Extract the rows below verbatim, from the line containing "Given: Toggle the % percentage scale" through the line containing "[x=69, y=654]", both lines included, and nothing else.

Raw records:
|---|
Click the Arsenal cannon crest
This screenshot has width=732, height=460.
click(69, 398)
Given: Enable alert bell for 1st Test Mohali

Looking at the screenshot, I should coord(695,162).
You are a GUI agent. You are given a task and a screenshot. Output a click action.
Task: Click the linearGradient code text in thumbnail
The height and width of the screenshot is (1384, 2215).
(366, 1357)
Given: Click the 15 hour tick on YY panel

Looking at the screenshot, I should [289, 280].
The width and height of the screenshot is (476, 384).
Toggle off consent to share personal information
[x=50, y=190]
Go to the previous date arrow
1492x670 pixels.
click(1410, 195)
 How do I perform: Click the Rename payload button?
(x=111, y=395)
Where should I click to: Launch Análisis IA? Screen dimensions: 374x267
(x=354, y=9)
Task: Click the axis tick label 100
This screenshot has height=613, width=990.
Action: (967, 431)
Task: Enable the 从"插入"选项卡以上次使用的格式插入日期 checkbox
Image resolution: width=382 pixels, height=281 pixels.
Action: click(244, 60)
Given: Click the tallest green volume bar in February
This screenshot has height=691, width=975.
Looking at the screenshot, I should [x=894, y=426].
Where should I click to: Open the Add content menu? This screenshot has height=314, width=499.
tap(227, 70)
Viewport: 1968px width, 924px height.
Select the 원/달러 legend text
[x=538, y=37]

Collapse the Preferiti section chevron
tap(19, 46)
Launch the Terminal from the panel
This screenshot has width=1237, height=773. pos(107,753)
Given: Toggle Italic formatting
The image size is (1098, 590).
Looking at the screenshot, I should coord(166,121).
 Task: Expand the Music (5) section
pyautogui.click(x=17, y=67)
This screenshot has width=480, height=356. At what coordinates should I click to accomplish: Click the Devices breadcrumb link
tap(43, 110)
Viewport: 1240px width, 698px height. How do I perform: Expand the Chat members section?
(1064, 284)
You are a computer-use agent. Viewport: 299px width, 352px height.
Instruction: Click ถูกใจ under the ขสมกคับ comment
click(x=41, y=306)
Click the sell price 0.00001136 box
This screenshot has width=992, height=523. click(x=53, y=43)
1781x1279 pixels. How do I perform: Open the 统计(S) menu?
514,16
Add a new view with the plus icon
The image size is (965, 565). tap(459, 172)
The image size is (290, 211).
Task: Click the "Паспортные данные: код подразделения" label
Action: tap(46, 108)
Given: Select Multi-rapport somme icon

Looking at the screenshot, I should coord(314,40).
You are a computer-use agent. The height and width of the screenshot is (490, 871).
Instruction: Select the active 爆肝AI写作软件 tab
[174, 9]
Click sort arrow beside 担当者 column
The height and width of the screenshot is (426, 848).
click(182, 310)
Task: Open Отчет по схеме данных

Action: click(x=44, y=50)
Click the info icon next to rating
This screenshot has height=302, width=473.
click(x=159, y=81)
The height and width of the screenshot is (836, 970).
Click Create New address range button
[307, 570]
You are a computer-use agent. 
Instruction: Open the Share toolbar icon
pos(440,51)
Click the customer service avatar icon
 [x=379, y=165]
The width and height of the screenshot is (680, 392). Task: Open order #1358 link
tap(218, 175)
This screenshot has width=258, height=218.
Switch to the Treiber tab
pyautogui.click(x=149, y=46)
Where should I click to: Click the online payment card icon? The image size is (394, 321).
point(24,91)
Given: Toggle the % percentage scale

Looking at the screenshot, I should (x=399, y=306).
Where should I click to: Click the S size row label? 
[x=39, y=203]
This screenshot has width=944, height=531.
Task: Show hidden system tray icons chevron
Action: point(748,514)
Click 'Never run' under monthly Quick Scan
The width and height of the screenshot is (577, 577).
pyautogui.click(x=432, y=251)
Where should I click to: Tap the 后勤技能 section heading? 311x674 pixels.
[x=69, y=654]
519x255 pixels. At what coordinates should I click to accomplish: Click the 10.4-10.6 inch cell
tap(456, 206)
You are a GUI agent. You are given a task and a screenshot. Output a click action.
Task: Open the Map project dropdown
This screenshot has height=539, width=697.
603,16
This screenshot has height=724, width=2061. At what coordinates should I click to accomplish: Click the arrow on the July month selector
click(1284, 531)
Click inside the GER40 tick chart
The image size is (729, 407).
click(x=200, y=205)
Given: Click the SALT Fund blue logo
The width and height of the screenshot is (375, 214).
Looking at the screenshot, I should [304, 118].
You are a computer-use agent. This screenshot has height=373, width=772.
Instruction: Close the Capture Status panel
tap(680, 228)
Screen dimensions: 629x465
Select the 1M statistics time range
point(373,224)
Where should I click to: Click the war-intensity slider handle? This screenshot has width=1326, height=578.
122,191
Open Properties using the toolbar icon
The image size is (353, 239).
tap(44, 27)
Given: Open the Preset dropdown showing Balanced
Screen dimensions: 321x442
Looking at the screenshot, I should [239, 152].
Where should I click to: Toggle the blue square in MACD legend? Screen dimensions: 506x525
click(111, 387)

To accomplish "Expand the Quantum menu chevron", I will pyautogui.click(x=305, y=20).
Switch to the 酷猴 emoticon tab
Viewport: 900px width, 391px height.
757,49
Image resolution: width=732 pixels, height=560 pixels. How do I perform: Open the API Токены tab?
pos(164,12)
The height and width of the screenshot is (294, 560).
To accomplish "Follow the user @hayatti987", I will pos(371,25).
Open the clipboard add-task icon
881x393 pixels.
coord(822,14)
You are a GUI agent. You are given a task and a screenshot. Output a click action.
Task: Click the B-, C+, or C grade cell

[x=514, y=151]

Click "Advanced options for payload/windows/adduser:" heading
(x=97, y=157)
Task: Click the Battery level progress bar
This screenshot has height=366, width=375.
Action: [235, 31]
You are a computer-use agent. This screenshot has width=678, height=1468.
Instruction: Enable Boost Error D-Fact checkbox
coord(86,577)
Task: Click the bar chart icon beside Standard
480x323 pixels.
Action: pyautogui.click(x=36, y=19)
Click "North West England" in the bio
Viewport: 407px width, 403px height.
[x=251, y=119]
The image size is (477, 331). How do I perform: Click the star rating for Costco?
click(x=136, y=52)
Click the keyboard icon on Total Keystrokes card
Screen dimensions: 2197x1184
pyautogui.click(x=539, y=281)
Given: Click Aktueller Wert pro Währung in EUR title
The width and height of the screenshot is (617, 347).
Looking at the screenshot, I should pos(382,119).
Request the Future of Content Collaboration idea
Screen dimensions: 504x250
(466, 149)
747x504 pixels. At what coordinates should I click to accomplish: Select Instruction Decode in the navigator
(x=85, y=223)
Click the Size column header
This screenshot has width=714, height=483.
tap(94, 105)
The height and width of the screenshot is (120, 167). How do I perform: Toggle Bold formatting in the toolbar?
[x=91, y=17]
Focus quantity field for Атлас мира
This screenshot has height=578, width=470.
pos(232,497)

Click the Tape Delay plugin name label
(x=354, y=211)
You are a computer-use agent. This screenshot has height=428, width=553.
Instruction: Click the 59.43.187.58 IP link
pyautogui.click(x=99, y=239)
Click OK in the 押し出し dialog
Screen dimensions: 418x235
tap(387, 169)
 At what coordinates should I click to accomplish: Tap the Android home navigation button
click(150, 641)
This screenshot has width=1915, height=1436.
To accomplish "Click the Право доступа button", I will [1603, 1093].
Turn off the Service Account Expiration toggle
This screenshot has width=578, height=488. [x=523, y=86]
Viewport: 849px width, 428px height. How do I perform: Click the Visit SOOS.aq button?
|---|
Written solution:
Given: Toggle the % percentage scale

Looking at the screenshot, I should (x=399, y=306).
Where should I click to: Click the S size row label? 
[x=39, y=203]
This screenshot has width=944, height=531.
Task: Show hidden system tray icons chevron
Action: point(748,514)
Click 'Never run' under monthly Quick Scan
The width and height of the screenshot is (577, 577).
pyautogui.click(x=432, y=251)
Where should I click to: Tap the 后勤技能 section heading? 311x674 pixels.
[x=69, y=654]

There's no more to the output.